→ **Rows of pointing data**:
□ □ □ □
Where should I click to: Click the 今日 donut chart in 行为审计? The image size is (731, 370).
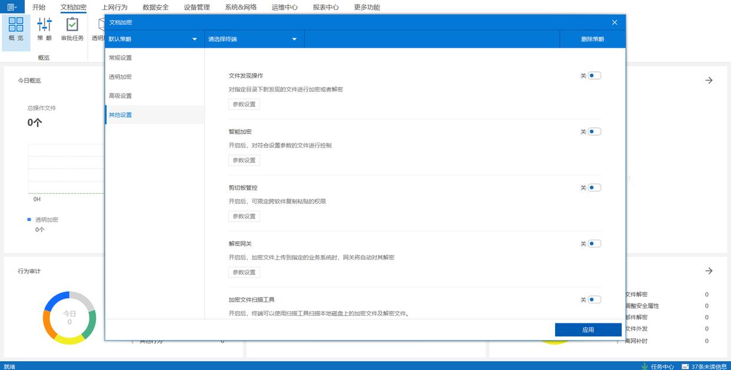pos(69,318)
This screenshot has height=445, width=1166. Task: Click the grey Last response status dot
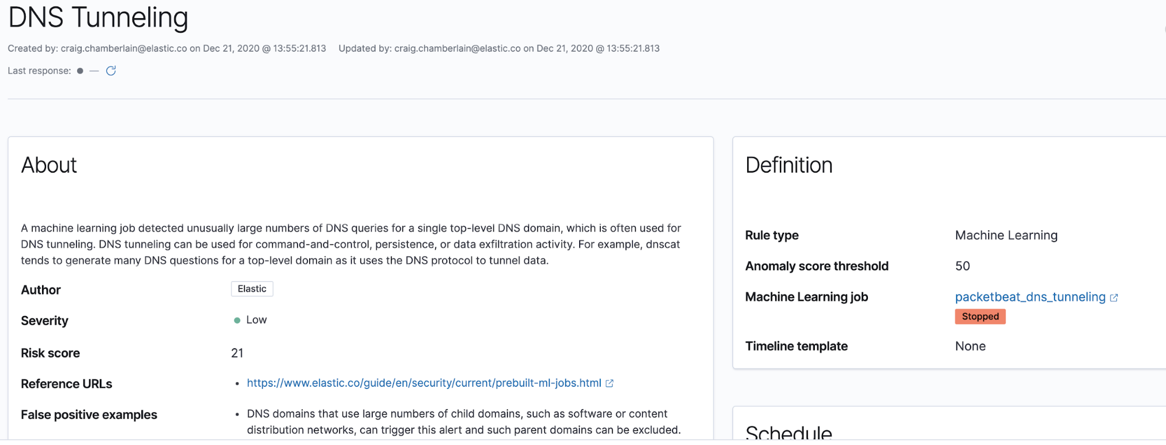[80, 71]
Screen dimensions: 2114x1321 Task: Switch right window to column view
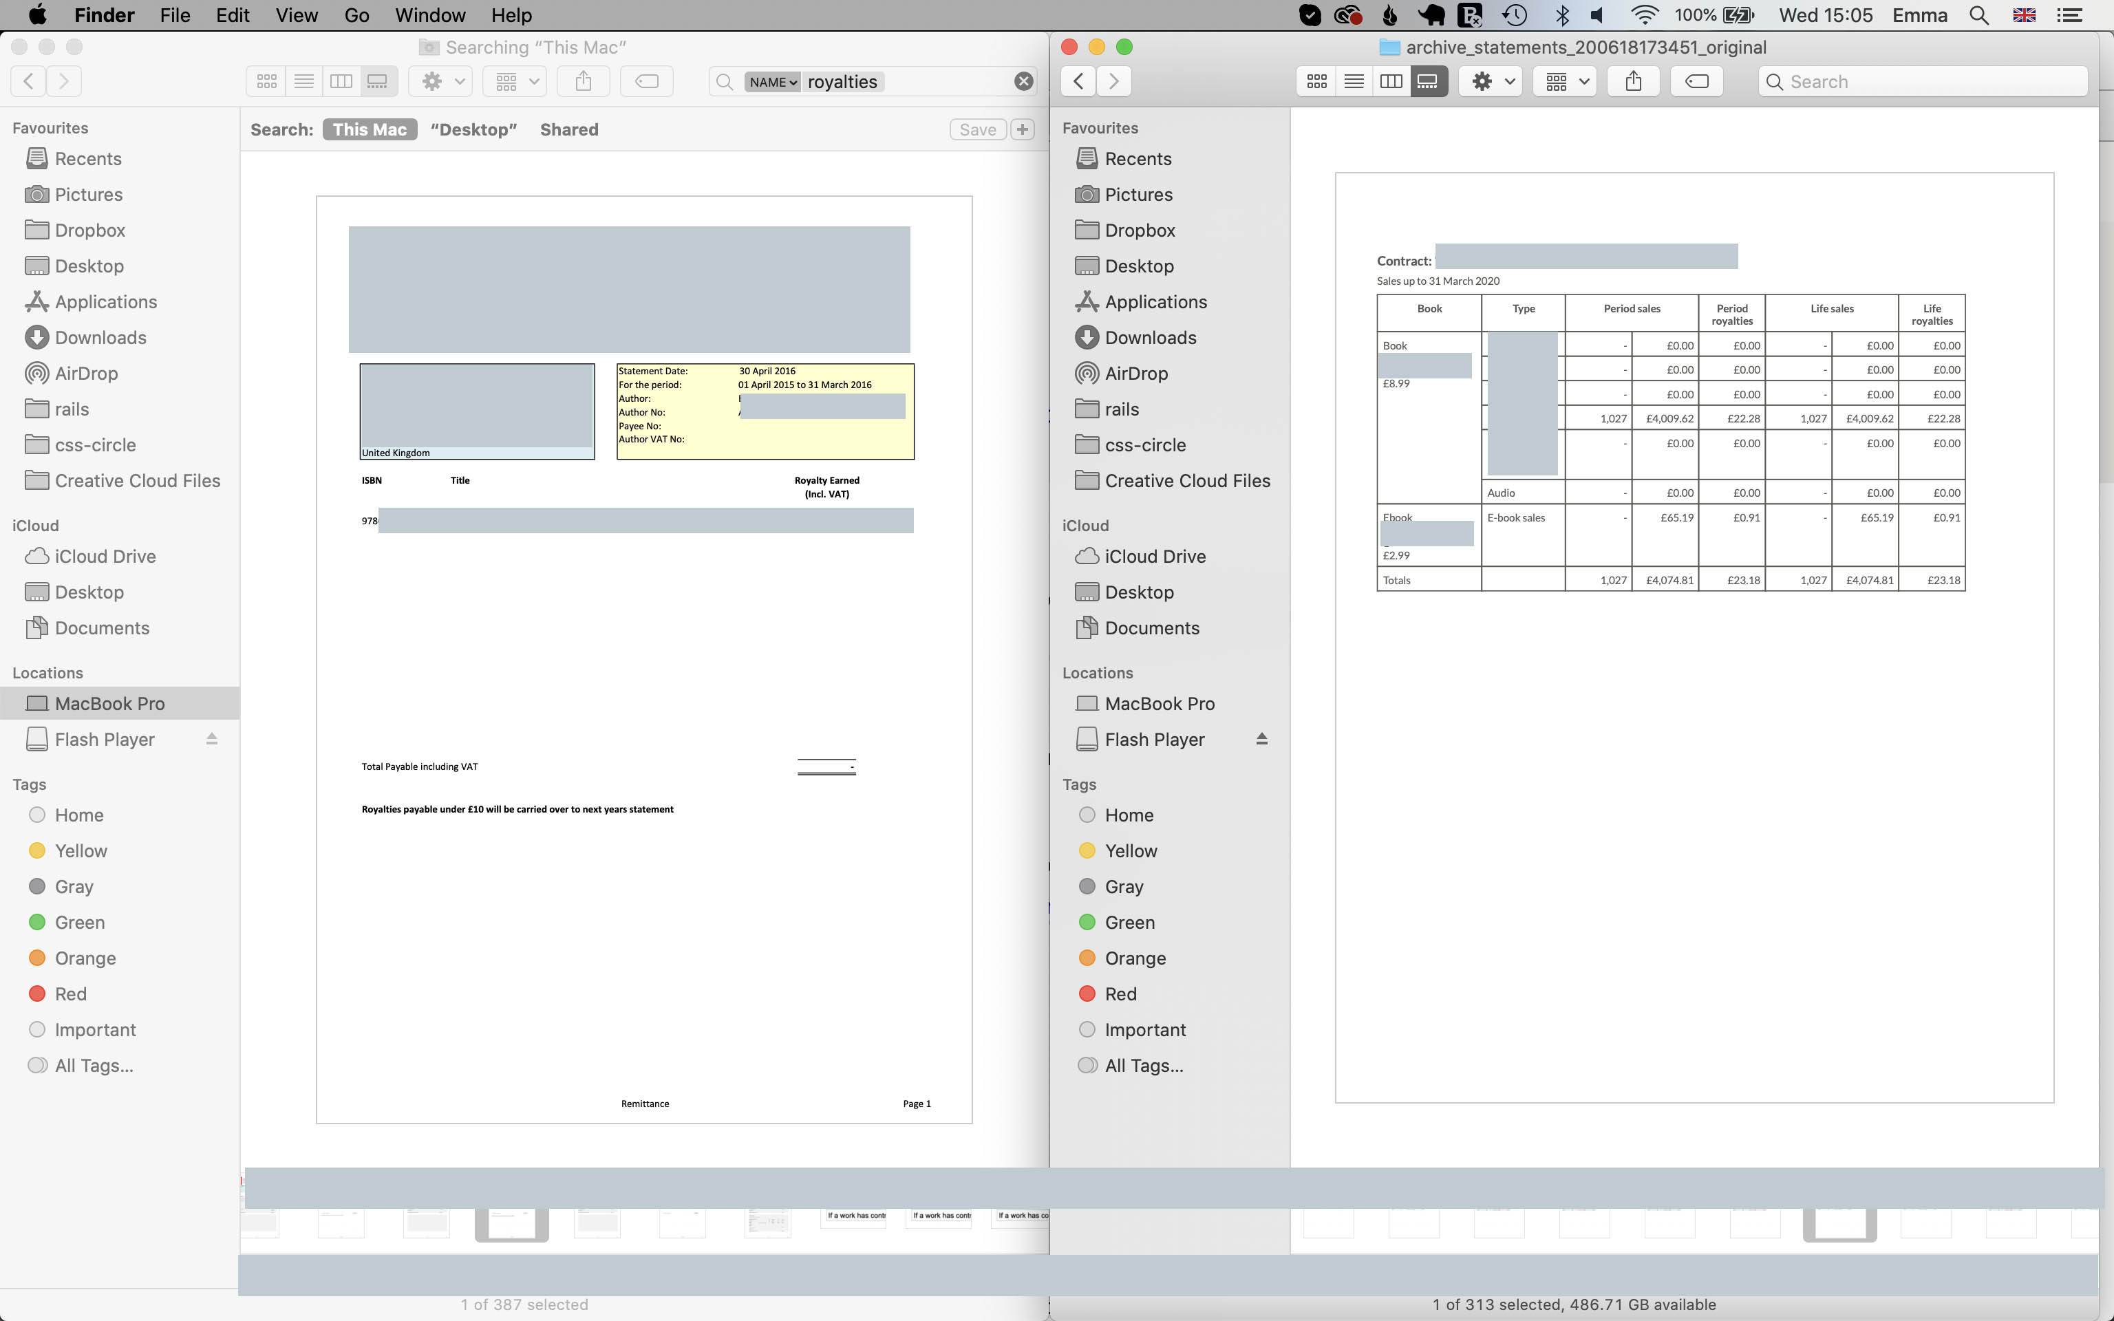click(x=1391, y=81)
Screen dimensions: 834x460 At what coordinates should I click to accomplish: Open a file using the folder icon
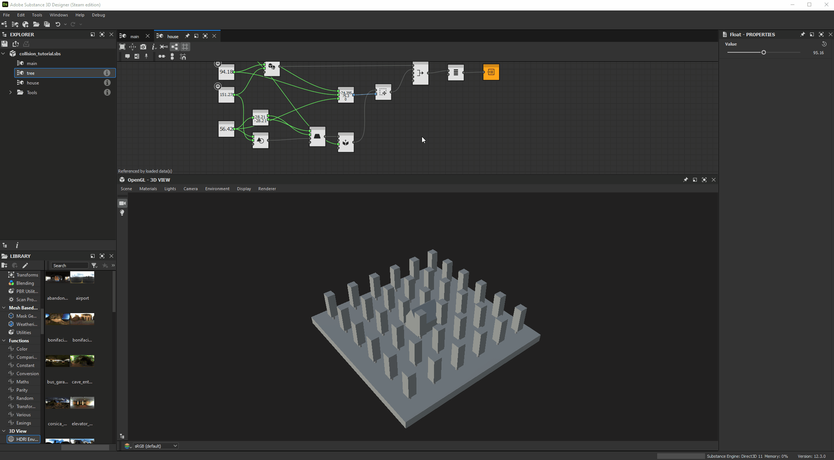tap(36, 24)
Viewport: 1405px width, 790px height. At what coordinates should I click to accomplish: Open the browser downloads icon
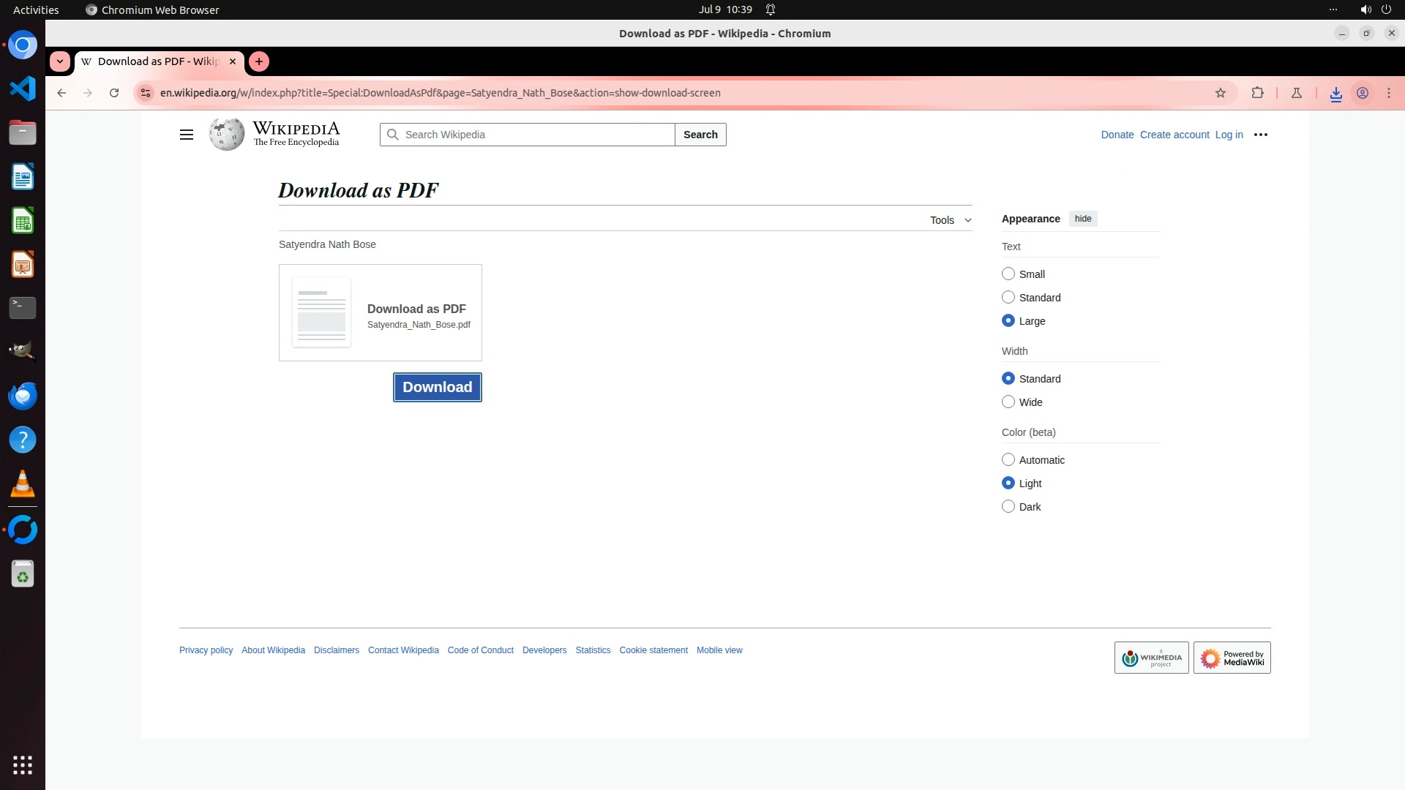coord(1335,93)
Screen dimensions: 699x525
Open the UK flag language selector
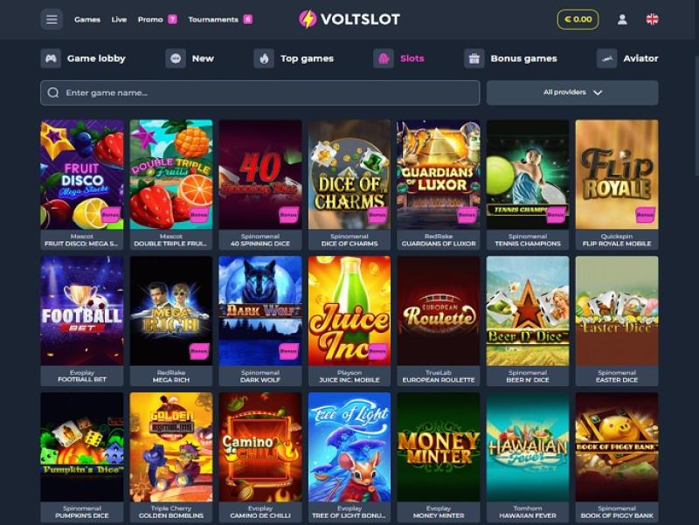652,19
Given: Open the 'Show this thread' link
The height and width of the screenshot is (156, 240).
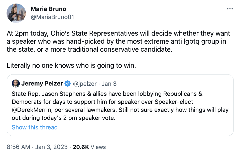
□ □ □ □
→ **YOUR INSTRUCTIONS**:
Reproduce the portion of the records that runs from their start through the line containing "coord(1335,93)", including both ends, and omit the pictures from your output.

→ **SOLUTION FOR THIS EXERCISE**:
Where should I click to: Click the 今日 donut chart in 行为审计? The image size is (731, 370).
pos(69,318)
This screenshot has height=445, width=1166. Task: Click the grey Last response status dot
[80, 71]
Screen dimensions: 2114x1321 Task: Switch right window to column view
click(x=1391, y=81)
Screen dimensions: 834x460 At what coordinates should I click to accomplish: Open a file using the folder icon
tap(36, 24)
Viewport: 1405px width, 790px height. At what coordinates should I click to accomplish: Open the browser downloads icon
coord(1335,93)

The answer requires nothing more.